Last month, a mob of transgender activists gathered to angrily protest a Meghan Murphy speech. A group called We the Females Canada shared a video contrasting the protests and the speech.
“We will hold them accountable for letting Meghan Murphy into our community spaces,” angry protesters shout.
“I’m not going to say anything controversial or shocking or hateful,” Murphy says.
“Hate speech isn’t free!” protesters shout.
Murphy explains, “I’ve never said that trans people should not have rights or that they’re dangerous. I don’t believe that.”
One angry man chants, “Hate speech isn’t free! Hate speech isn’t free! Hate speech isn’t free!”
Meanwhile, the feminist speaks, “Women have the right to speak about their sex-based rights. They have the right to express valid concerns about the impact of men identifying as women on their safety.”
“Get f*cked. You’d be better off if you went home and bled out on your floor,” one hateful man declares.
Murphy recalls pro-transgender harassment directed against Vancouver Rape Relief and Women’s Shelter in August. Graffiti read, “Kill TERFs, f*ck TERFs, TERFs go home, you’re not welcome, trans women are women, and trans power!”
“In other words, these activists are threatening women. Extremely vulnerable women, women who are traumatized,” Murphy explains. “Now we’re being told that this is discriminatory, that having spaces for women to protect them from male violence is bigoted.”
Mob frenzy vs rational discourse at the Meghan Murphy talk on Oct 29. See it here. The ending may surprise you. #womensrights #billc16 #meghanmurphy #wethefemales #onpoli #topoli #letwomentalk pic.twitter.com/UboYUS8uHY
— We The Females (@wethefemalescan) November 6, 2019
Women like Meghan Murphy, Miriam Ben-Shalom, Kara Dansky, Julia Beck, Margaret Nelson, and so many others have united to oppose the destructive transgender ideology, despite the threats and violence they and other women constantly face.

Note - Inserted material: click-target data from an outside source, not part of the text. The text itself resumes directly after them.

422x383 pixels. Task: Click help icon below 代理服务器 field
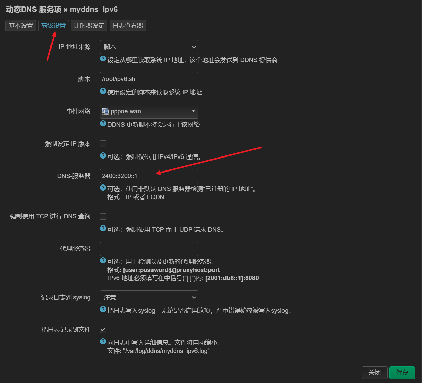point(103,260)
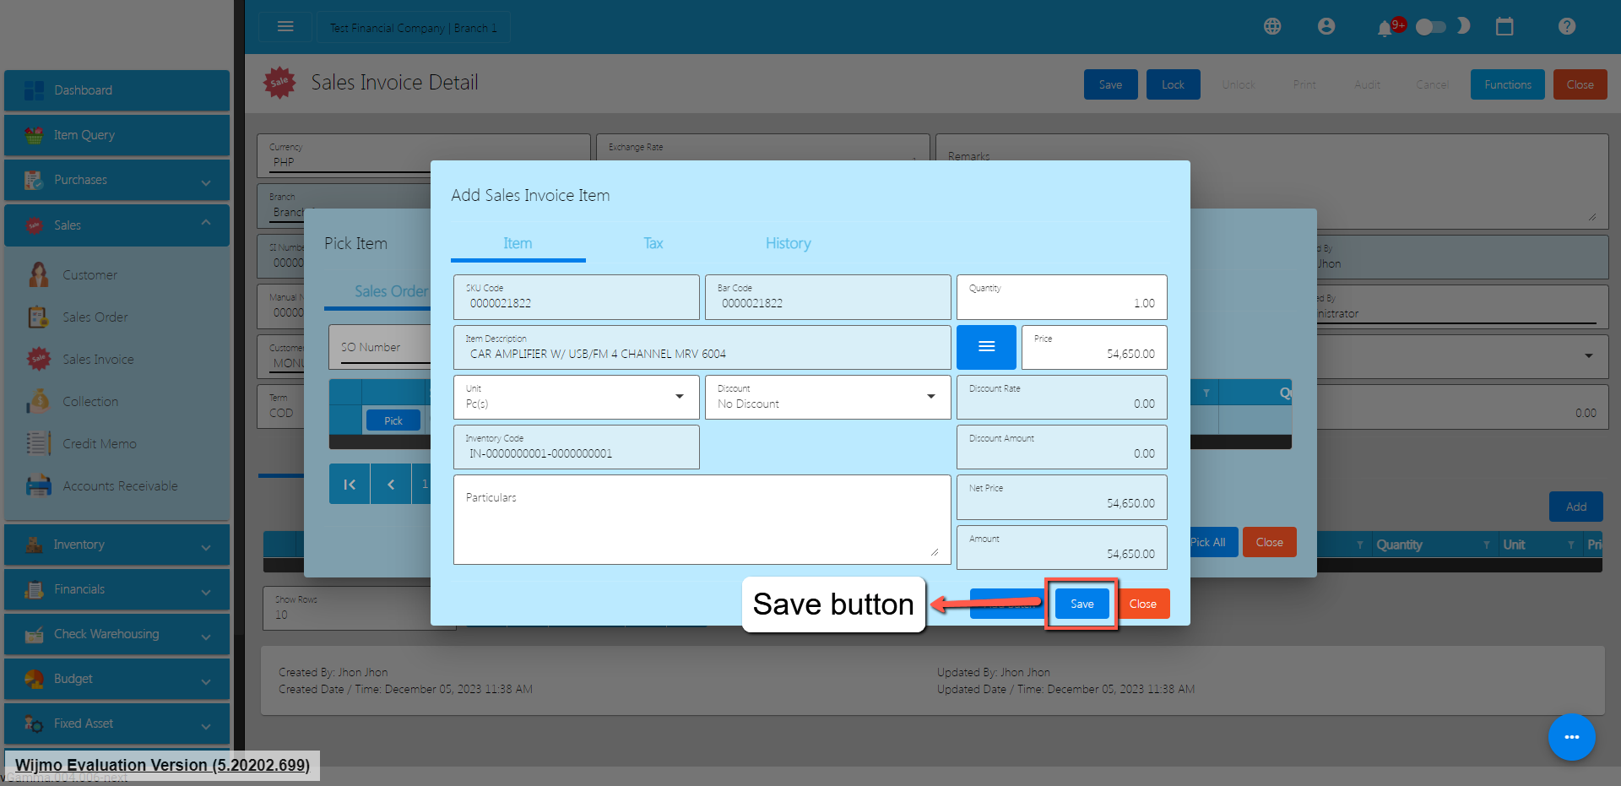The height and width of the screenshot is (786, 1621).
Task: Switch to the History tab
Action: tap(788, 244)

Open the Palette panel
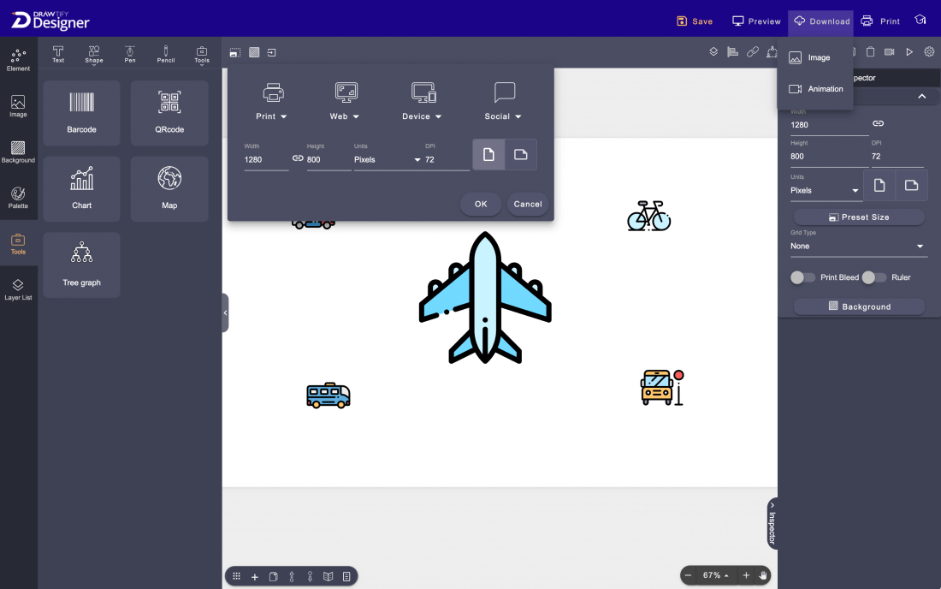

I’m a conservative evangelical Christian. I still oppose abortion, support traditional marriage, and push back against the false narrative of the gender pay gap. But I cannot help but be impressed by these feminists who vehemently disagree with me on all those issues.
Feminists are fighting for women’s rights to their own sex-segregated spaces, free from the prying eyes of males and free from the athletic advantages males enjoy over females. Lesbians are fighting for the right to say “no” to biological males.
The topsiturvidom of transgender activism has united strange bedfellows, bringing WoLF together with the Heritage Foundation and Alliance Defending Freedom. It has also taught me to appreciate the venomous harridans I once considered irredeemable foes.